** Opening Source extract block **

Monty Henderson – We’ve all heard the silly answer to a serious question about a business’ cash flow – “Cash flows right out of my business!” As a business advisor, I hear it too often. Cash flow is critical to daily operations, yet so many entrepreneurs pay too little attention to properly developing a cash flow projection. Sadly, they become aware of it when they find themselves without cash when they have bills to pay. Usually a business closes when they run out of money and resources. Poor sales or big bills are the publicly announced reason for closure. These are the symptoms of a cash flow crisis.
“Cash flow is the movement of money into or out of a business… to determine problems with a business’s liquidity… Being profitable does not necessarily mean being liquid. A company can fail because of a shortage of cash even while profitable.” Wikipedia states it well. Just because your business has occasional cash deficits do not mean it is unprofitable. Yet, if the business cannot pay its bills, it may cease operations.
The remedy to this problem is to develop a cash flow projection in advance. Many entrepreneurs just look at their checkbook balance. There is not the monthly detail of all cash out and all cash in or the anticipation of future events. This is what a cash flow projection (some call it a “pro forma”) does for entrepreneurs. All the revenue streams and expenses are forecast at least twelve months in advance. A cash flow is not a tax document, rather it is a management tool that when performed properly becomes an accurate budget for the business. I often state that if one can provide only one sheet of paper to a banker to win a loan, it would be a twelve month cash flow projection. It shows how much money needs to be borrowed, what it will be spent on, and the capacity of the business to repay the loan.

** Closing Source extract block **

| Problems to solve |
[1] Please transcribe the cash flow article starting with "Monty Henderson –" and going on through "cash flow crisis.".
[2] In the cash flow article, how far ahead are the revenue streams and expenses forecast in a cash flow projection?
[3] Decide whether each statement agrees with the cash flow article. Answer yes or no and quote the deciding words.
(a) A cash flow projection is a tax document.
(b) A company can fail from a shortage of cash even while it is profitable.
(c) Some people call a cash flow projection a "pro forma."

** Opening Study material block **

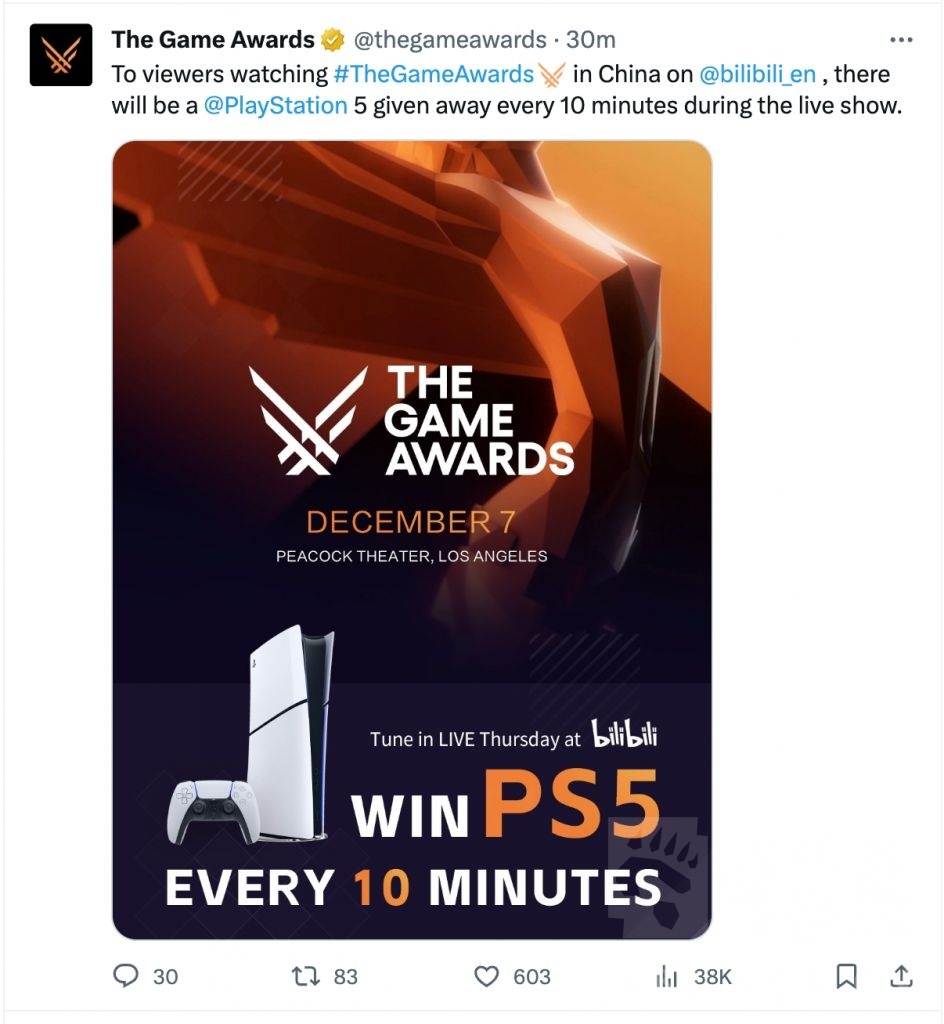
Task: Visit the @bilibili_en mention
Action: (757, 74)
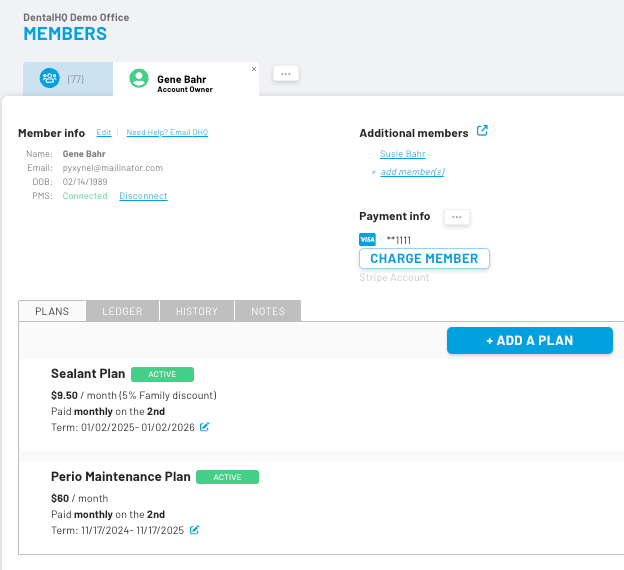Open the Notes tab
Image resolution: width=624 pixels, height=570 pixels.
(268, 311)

** Closing Study material block **

| Solutions by task |
[1]
Monty Henderson – We’ve all heard the silly answer to a serious question about a business’ cash flow – “Cash flows right out of my business!” As a business advisor, I hear it too often. Cash flow is critical to daily operations, yet so many entrepreneurs pay too little attention to properly developing a cash flow projection. Sadly, they become aware of it when they find themselves without cash when they have bills to pay. Usually a business closes when they run out of money and resources. Poor sales or big bills are the publicly announced reason for closure. These are the symptoms of a cash flow crisis.

[2] At least twelve months in advance.

[3]
(a) No: "A cash flow is not a tax document"
(b) Yes: "A company can fail because of a shortage of cash even while profitable."
(c) Yes: "some call it a “pro forma”"